Studying Contagious Yawning Might Help Us Build Better Societies

Scientific American:

We often turn to dogs and to chimpanzees to understand our species. Chimpanzees are our closest relatives (with bonobos), while centuries of selective breeding have turned dogs into a species uniquely suited to comprehend our own social cues. If anybody can help us understand contagious yawning, it’s them. This week, primatologists Matthew Campbell and Frans de Waal of the Yerkes National Primate Research Center at Emory University added a new chapter to the ongoing story of contagious yawning.

But to understand their findings, its worth looking back at the history of contagious yawning research and the ongoing controversy over whether it reflects empathy or not.
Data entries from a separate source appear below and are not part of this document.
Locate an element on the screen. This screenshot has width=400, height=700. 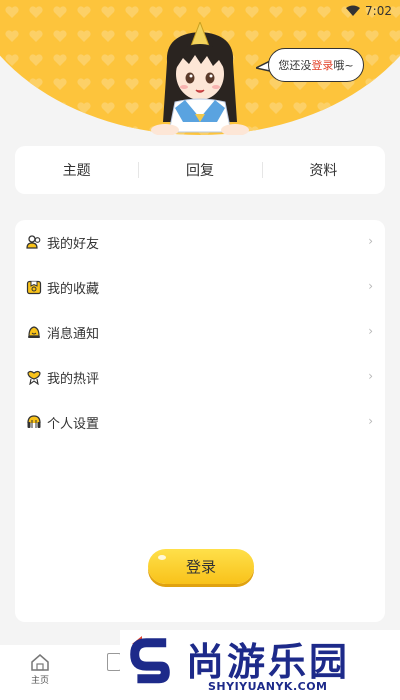
wifi-icon is located at coordinates (353, 10).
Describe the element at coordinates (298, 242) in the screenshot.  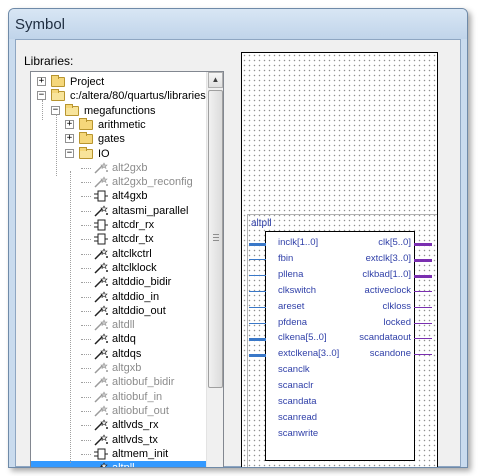
I see `input-port-label: inclk[1..0]` at that location.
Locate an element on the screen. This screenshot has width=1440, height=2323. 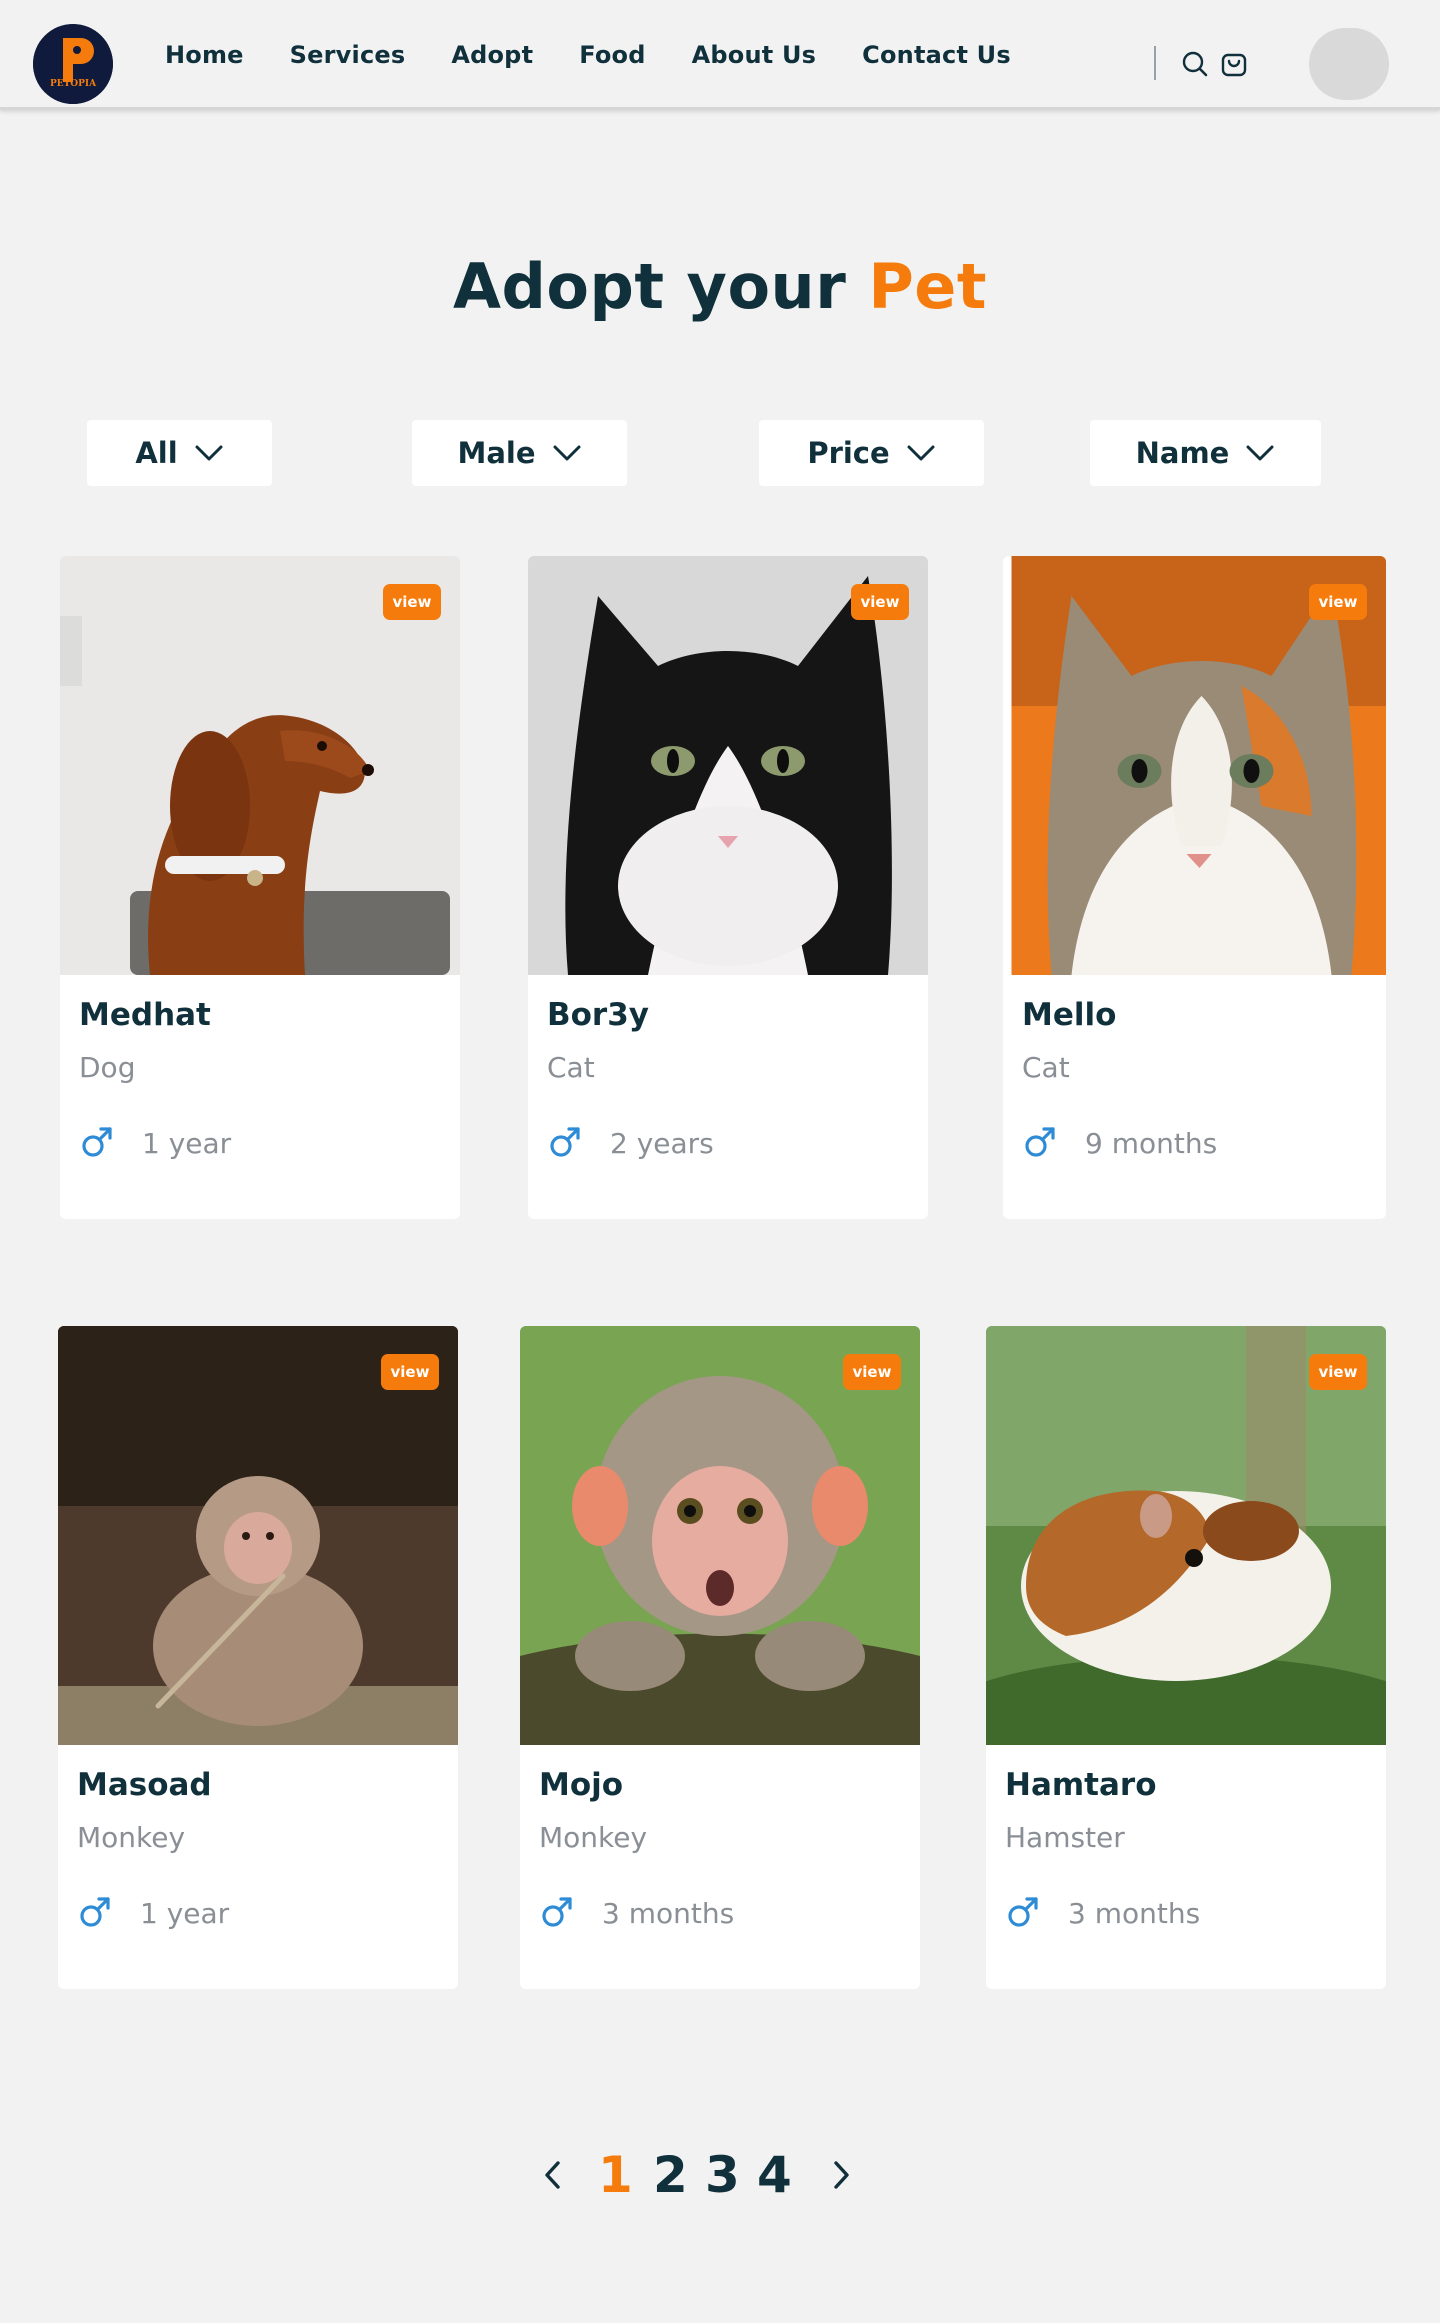
filter-gender-dropdown: Male is located at coordinates (520, 453).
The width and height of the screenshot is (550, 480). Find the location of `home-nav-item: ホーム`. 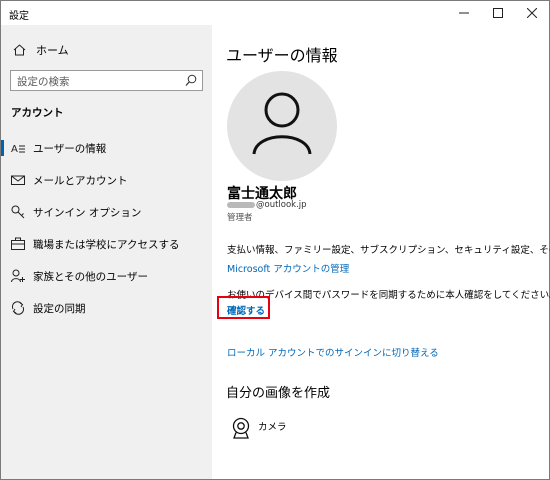

home-nav-item: ホーム is located at coordinates (41, 50).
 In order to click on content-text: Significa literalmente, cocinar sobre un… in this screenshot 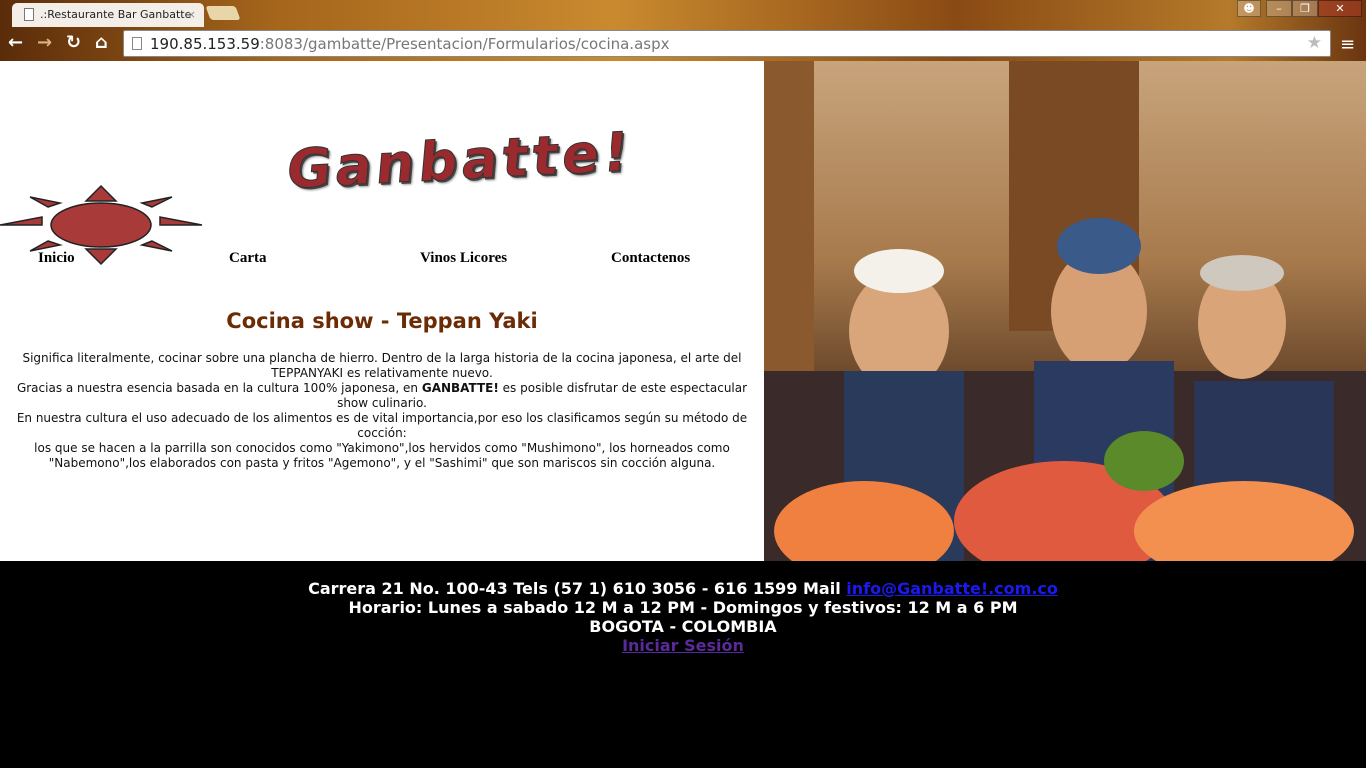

There was once a time when scientists believed that the function of yawning was to cool the brain, or to relieve stress. Sometimes it is. But researchers quickly realized that yawning was a rather curious behavior; it was contagious. When you watch someone yawn, you’re more likely to yawn in response, than when you watch another person do just about anything else. That means yawning has a social component. Indeed, humans with developmental and personality disorders that feature social deficits also show less susceptibility to the yawn contagion. In addition, contagious yawning is elicited more strongly by familiar individuals than by strangers. That’s true not just for humans, but for chimpanzees, bonobos, and gelada baboons. While contagious yawning hasn’t been studied in rats, mice, elephants, and birds, there is a link in those animals between familiarity and empathy-related behaviors as well.